SHORT EXERCISE> Locate each line below that contains the word "blue", and copy those lines in full.

RECORDS FOR THIS TASK>
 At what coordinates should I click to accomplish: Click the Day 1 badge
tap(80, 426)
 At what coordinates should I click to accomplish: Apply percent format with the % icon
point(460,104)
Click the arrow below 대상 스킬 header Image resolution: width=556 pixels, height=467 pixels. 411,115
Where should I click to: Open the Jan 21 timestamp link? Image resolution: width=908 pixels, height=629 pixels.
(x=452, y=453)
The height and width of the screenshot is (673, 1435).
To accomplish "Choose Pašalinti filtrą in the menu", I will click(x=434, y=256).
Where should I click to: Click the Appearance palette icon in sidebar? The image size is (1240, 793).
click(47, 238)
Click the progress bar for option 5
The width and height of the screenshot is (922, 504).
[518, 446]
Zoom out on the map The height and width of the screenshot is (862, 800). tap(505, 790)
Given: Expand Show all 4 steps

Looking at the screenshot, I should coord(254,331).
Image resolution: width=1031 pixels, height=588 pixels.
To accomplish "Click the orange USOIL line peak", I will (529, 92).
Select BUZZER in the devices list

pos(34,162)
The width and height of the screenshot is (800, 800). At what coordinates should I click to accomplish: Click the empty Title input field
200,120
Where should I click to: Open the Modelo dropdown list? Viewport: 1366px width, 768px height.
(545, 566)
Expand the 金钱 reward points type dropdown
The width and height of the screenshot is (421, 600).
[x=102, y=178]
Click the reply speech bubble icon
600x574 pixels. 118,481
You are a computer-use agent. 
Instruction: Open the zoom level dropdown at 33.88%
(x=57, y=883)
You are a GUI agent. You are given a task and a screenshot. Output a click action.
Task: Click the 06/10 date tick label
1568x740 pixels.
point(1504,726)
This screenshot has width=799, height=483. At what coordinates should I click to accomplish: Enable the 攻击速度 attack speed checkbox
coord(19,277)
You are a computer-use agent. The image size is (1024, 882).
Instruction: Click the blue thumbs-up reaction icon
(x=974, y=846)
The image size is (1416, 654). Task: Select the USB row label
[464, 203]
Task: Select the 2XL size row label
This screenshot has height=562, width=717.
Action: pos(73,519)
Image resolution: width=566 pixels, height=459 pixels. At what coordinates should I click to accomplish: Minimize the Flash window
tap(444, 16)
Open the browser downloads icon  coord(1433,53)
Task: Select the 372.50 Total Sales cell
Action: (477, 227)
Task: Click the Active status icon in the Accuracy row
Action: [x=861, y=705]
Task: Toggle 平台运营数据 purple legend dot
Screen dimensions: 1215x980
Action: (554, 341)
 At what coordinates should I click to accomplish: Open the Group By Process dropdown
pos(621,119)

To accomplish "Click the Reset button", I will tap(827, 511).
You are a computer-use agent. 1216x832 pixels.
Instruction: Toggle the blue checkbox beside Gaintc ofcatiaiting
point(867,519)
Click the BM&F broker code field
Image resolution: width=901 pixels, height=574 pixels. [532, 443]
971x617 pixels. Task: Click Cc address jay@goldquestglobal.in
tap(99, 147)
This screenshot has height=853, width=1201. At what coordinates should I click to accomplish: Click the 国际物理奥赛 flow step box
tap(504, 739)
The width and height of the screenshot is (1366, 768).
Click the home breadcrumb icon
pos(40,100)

CORRECT RESULT>
Instruction: Click the blue thumbs-up reaction icon
Instruction: Toggle the blue checkbox beside Gaintc ofcatiaiting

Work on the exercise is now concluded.